BEGIN GIVEN DATA

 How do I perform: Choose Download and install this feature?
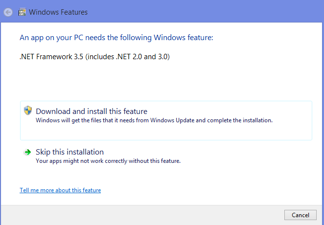92,112
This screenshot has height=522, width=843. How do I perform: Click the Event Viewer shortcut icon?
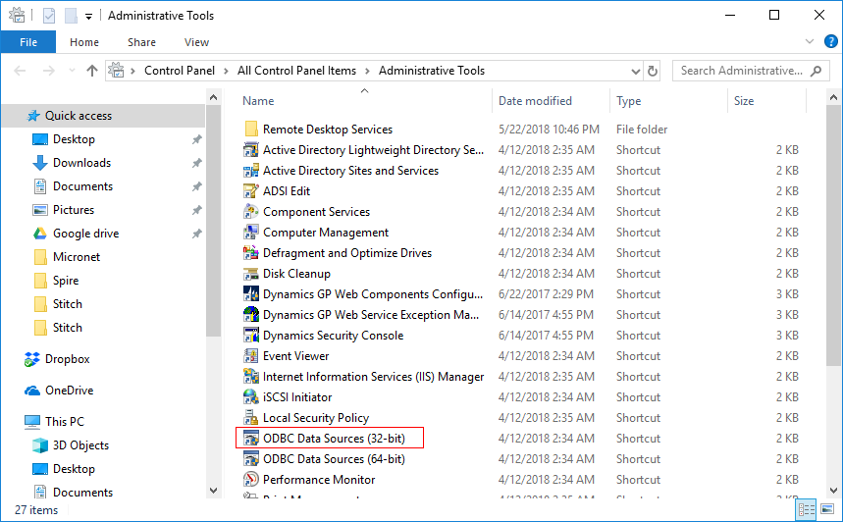pyautogui.click(x=250, y=356)
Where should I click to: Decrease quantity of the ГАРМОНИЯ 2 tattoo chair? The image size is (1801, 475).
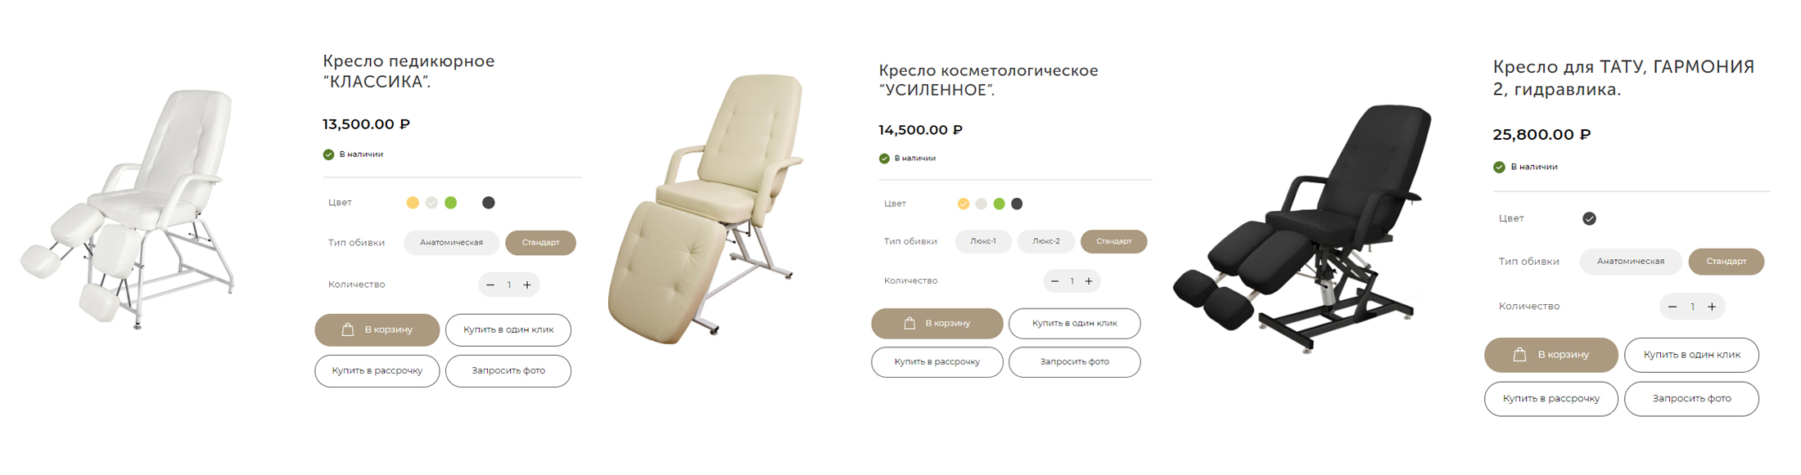1672,307
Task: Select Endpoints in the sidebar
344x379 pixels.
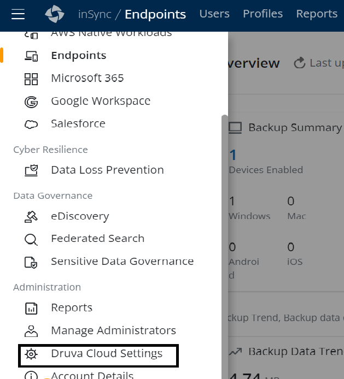Action: click(x=78, y=56)
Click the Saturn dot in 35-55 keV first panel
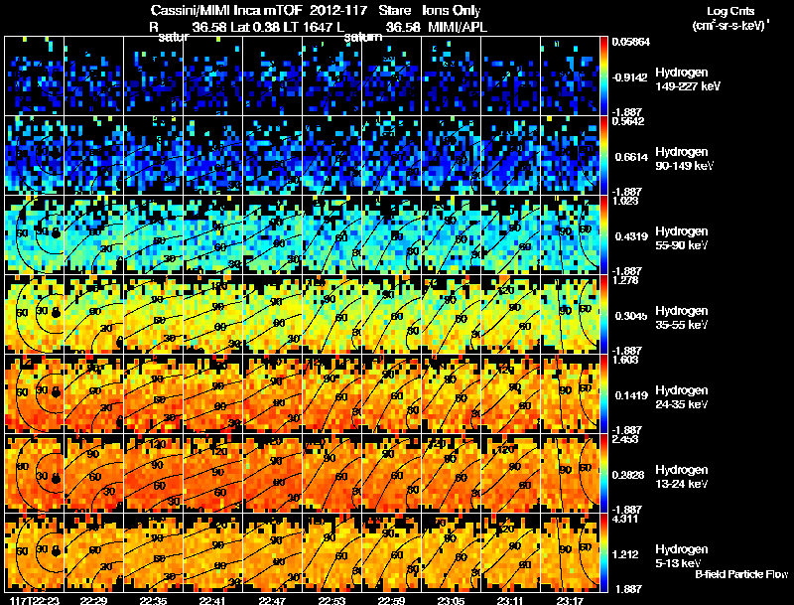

END GIVEN DATA

ASSIGNMENT | Please output every entry exactly as written, apart from the pictures.

SOLUTION FOR THIS TASK |
 How do I perform: Choose Download and install this feature?
92,112
This screenshot has height=522, width=843. How do I perform: Click the Event Viewer shortcut icon?
pyautogui.click(x=250, y=356)
Where should I click to: Decrease quantity of the ГАРМОНИЯ 2 tattoo chair? The image size is (1801, 475).
1672,307
Task: Select Endpoints in the sidebar
344x379 pixels.
Action: click(x=78, y=56)
Click the Saturn dot in 35-55 keV first panel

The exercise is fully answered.